Die Vertreter der Digitalbranche trennen sich dagegen viel schneller von Dingen, wenn sie dadurch neue Wege gestalten können. Gibt es Widerstand, hält man nicht allzu lange an Gewohntem fest – ebenso, sobald man merkt, dass man Veränderungen nicht aufhalten kann (What is next?). Nun liegt das natürlich auch daran, dass es zumindest auf den ersten Blick einen Unterschied gibt, ob man ein komplettes Ladengeschäft oder eine Website über Bord wirft.
Ebenso spielt es sicherlich eine Rolle, dass man im Digital-Bereich extrem auf die Performance getrimmt ist. Die muss im Offline-Geschäft ebenfalls stimmen, nur lassen sich Anpassungen als Onliner viel schneller umsetzen – man vergleiche etwa den Einsatz eines A/B-Tests mit der Änderung einer kompletten Ladeneinrichtung.
Ausprobieren ist im digitalen Segment das oberste Gebot
„Ausprobieren“ ist im digitalen Segment das oberste Gebot, weil man ja prinzipiell Neuland betritt – noch dazu mit knappen Ressourcen. Schon alleine aus diesem Grund löst man sich rasch von Dingen, die nicht (gleich) so funktionieren wie gewünscht, um auf die Weise nicht den Anschluss zu verlieren. Das ist sicherlich die Ursache dafür, dass sich eine ausgeprägte Fehlerkultur entwickelt hat. Sie stellt die absolute Basis für Veränderungen dar. Gleichzeitig ist es in einem festen Konstrukt viel schwieriger – erst recht, wenn sie überaus traditionell geprägt ist. „Try and error“ funktioniert eben nur dann, wenn ein Unternehmen Fehler auch zulässt oder sie gar zur eigenen DNA gehören.

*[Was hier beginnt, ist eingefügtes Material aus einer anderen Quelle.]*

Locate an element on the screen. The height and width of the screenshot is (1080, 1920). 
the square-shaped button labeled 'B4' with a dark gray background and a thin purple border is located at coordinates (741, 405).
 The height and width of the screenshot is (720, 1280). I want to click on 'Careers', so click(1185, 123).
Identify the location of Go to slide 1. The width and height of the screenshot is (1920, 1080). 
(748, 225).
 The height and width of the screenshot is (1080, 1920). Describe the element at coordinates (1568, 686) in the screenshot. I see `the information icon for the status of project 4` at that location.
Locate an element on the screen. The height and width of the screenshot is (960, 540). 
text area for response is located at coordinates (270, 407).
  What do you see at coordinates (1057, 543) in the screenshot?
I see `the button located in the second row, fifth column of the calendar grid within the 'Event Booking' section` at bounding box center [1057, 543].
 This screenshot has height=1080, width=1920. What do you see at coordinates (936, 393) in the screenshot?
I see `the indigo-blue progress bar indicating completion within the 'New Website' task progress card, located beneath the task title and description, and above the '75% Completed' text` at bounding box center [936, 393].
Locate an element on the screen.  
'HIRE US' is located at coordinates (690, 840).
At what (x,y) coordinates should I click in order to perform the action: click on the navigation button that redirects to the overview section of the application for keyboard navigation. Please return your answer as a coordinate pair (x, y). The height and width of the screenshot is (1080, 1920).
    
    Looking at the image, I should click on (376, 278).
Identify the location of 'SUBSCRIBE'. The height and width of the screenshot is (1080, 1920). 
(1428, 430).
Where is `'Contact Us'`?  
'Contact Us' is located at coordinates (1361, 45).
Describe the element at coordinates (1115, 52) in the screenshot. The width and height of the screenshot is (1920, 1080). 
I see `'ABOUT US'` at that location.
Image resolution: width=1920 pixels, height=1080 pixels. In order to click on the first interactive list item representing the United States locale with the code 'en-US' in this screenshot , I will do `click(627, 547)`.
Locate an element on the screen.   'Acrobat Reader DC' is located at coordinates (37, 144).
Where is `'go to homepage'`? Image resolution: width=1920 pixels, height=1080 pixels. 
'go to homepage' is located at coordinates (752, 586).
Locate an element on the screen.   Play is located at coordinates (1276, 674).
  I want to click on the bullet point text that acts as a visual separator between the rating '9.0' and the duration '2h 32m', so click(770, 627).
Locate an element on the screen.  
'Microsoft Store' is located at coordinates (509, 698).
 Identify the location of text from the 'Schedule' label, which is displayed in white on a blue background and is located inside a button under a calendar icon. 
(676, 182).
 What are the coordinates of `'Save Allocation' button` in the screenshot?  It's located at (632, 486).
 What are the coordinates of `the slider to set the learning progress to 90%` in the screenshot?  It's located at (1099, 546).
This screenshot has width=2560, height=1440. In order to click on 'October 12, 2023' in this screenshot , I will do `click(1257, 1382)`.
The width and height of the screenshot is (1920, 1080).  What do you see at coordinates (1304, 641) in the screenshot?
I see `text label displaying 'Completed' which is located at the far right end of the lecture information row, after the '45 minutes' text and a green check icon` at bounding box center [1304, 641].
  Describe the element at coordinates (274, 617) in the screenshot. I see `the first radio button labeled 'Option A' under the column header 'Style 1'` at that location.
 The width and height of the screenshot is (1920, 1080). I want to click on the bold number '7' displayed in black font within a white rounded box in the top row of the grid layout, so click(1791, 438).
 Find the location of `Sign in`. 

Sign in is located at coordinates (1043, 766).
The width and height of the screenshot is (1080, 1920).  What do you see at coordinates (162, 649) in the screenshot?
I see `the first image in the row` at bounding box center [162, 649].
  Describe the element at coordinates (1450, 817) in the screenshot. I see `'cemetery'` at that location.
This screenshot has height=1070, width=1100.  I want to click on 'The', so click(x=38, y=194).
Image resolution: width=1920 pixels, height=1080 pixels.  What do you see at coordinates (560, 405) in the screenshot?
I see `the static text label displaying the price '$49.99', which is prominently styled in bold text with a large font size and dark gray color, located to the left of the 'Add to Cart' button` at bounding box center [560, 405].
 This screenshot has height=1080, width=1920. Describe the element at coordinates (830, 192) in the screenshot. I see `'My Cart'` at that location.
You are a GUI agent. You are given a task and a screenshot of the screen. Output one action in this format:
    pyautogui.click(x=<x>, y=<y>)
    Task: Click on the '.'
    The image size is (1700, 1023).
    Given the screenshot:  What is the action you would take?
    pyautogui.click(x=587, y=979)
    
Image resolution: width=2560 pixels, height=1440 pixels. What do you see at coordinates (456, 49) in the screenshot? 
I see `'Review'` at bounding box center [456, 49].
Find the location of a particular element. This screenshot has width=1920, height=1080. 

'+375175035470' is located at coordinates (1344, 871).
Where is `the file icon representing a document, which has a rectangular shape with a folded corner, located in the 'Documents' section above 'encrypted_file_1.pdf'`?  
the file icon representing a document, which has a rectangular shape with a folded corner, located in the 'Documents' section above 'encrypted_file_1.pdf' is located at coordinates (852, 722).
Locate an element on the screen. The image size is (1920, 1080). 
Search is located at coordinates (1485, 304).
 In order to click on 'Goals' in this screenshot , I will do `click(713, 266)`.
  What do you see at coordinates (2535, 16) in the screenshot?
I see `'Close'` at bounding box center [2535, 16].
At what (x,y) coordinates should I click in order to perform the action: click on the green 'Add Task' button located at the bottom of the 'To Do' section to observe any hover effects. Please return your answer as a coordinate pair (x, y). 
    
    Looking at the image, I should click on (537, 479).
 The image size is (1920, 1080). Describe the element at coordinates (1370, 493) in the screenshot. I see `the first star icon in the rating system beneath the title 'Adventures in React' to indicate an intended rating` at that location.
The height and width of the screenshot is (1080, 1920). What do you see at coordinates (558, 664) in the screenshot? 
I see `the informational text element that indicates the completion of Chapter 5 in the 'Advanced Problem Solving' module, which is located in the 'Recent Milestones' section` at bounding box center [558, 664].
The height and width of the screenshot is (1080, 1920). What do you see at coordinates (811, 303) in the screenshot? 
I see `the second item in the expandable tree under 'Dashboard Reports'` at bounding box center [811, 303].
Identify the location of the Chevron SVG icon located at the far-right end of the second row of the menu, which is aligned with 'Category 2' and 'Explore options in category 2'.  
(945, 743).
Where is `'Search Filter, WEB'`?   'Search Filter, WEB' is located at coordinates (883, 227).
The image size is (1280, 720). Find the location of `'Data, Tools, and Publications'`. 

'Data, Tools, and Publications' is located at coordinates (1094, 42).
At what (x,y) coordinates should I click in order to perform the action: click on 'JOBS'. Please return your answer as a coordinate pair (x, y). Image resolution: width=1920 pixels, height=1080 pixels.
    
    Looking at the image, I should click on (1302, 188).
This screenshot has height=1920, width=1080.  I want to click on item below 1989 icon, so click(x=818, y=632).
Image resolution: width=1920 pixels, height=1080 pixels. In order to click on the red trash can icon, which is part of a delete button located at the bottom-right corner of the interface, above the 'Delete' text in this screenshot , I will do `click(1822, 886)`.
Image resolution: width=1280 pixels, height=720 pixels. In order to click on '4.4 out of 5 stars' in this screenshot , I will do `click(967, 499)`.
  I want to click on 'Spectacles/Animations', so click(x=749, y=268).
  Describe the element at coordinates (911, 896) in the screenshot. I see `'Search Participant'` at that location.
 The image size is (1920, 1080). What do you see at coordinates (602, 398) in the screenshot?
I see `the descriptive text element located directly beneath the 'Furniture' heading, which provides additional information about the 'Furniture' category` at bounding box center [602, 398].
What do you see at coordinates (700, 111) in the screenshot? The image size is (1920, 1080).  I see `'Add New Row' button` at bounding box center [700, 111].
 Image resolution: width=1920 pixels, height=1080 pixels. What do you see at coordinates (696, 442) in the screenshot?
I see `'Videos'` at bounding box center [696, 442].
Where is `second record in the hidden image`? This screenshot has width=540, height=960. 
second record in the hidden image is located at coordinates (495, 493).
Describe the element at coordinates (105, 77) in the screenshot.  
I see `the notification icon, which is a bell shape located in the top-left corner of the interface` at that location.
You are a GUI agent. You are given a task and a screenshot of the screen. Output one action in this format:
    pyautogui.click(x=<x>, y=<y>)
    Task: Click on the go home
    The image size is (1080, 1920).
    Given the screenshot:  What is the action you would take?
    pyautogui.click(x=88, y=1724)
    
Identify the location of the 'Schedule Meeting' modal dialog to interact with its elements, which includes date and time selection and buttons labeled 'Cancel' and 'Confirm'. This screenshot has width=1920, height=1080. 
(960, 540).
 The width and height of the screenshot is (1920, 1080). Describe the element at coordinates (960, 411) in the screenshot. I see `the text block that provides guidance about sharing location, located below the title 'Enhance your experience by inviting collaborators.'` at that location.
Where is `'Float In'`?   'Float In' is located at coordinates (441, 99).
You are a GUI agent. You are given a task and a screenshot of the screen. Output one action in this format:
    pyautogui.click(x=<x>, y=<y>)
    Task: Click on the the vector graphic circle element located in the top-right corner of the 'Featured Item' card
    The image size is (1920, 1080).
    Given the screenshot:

An dieser Stelle möchte ich keineswegs werten, welche Einstellung besser ist und ob man sich eher um den Erhalt oder eine Erneuerung kümmern sollte. Aber: Die Taktung ist bei beiden Entscheidungswegen eine komplett unterschiedliche.
Dies bringt uns erneut zum größten Unterschied zwischen on- und offline – nämlich, dass man Themen aus grundlegend verschiedenen Perspektiven angeht. Ich halte dies für den Grund, warum sich eine Verschmelzung beider Kanäle so schwierig darstellt und warum so mancher den Digital-Bereich nicht so ohne weiteres in sein Unternehmen integrieren kann – oder zum Beispiel in eine andere Stadt auslagert, um ja nicht nahe am bestehenden Unternehmen zu sein.
In einem Gespräch, das ich neulich mit einem Chief Digital Officer führte, sprach dieser von einer „verträglichen“ Geschwindigkeit der Digitalisierung für sein Unternehmen. Ich kann verstehen, was er damit meinte, nur: In der digitalen Welt wartet nun einmal niemand, bis alle auf dem gleichen Stand sind.
Natürlich bereitet dies auch der Politik große Kopfschmerzen – nämlich wenn es darum geht, einen Rahmen oder Gesetze zu schaffen, die für beide Seiten gut funktionieren. Während der eine davon ausgeht, dass der Markt bzw. der Nutzer alles regelt, wünscht sich der andere ein klares Regelwerk, in dem sich alle auf gleichem Niveau bewegen.
Wenn jemand scheitert, heißt es: er hat es versucht!
Dies könnte auch der Grund dafür sein, warum sich die Digitalisierung gerade in den USA so schnell entwickelt hat. Dort wird im Vorfeld weniger geregelt, dafür sind die Strafen für falsches Verhalten drankonisch. Bei uns ist das eher umgekehrt: Man regelt lieber alles vorher, bevor möglicherweise etwas passiert. Darüber hinaus lässt sich in den Vereinigten Staaten eine höhere Risikokultur beobachten. Wenn jemand scheitert, heißt es eben „er hat es versucht“. Bei uns wusste dann oftmals eh jeder, dass es nicht klappen konnte.
Vielleicht geben die Onliner ja auch manchmal viel zu schnell bereits bei den ersten Widerständen auf. Umgekehrt könnte der Offline-Vertrieb durchaus offener für komplett neue Lösungen sein. Alles immer gleich über Bord zu werfen halte ich selbstverständlich auch nicht für die richtige Lösung und man sollte auch nicht alles nur aufgrund einer (möglichen) Zukunft opfern.
Beide Herangehensweisen haben im jeweiligen Umfeld ihre absolute Daseins-Berechtigung. Die Frage, wie man beide Philosophien unter einen Hut bringt – sie ist überaus schwer zu beantworten und wird so schnell sicher auch nicht zu lösen sein.